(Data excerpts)
##########

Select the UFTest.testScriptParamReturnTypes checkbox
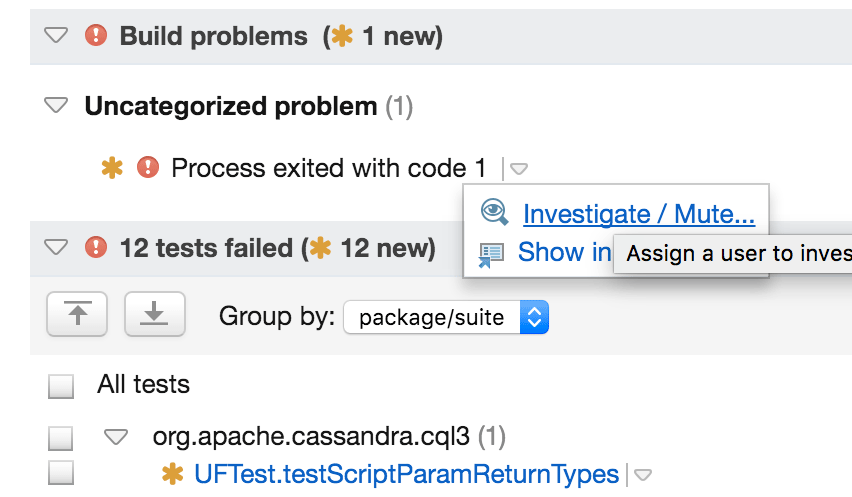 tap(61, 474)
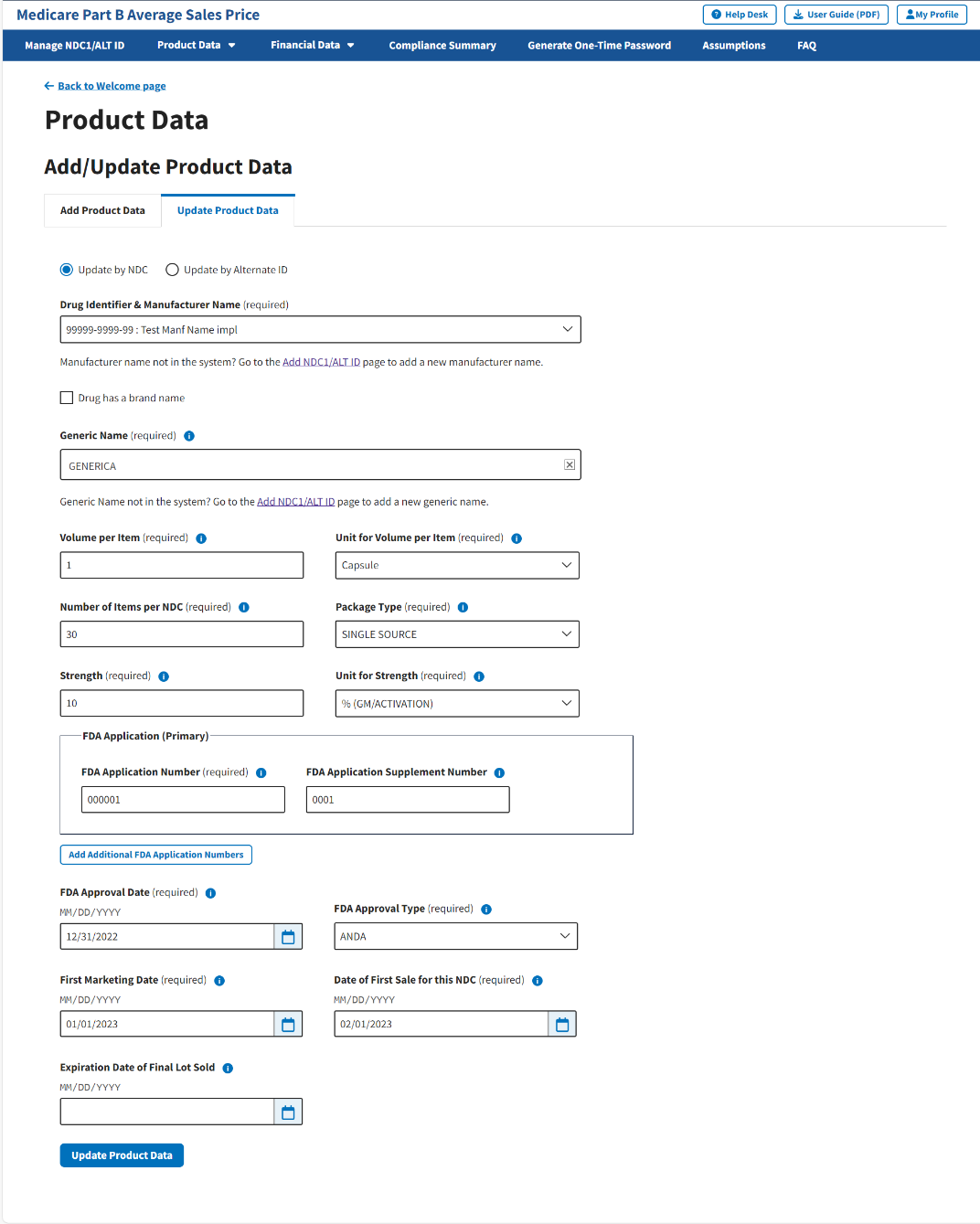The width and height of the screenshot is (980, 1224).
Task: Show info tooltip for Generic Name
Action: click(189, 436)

##########

**Problem**
Take the entries above and set them down exactly, minus the pictures.

**Written solution**
Select the UFTest.testScriptParamReturnTypes checkbox
 tap(61, 474)
The width and height of the screenshot is (980, 1224).
Task: Show info tooltip for Generic Name
Action: click(189, 436)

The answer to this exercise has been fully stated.